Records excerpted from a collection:
-- -- --
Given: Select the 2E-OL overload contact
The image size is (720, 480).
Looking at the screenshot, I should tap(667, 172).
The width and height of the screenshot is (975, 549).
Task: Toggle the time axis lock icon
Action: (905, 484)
-- -- --
EXERCISE REQUIREMENTS: Your reply should consist of all the records, restated exactly.

FINAL ANSWER:
Given: Select the 2E-OL overload contact
The image size is (720, 480).
Looking at the screenshot, I should tap(667, 172).
The width and height of the screenshot is (975, 549).
Task: Toggle the time axis lock icon
Action: (905, 484)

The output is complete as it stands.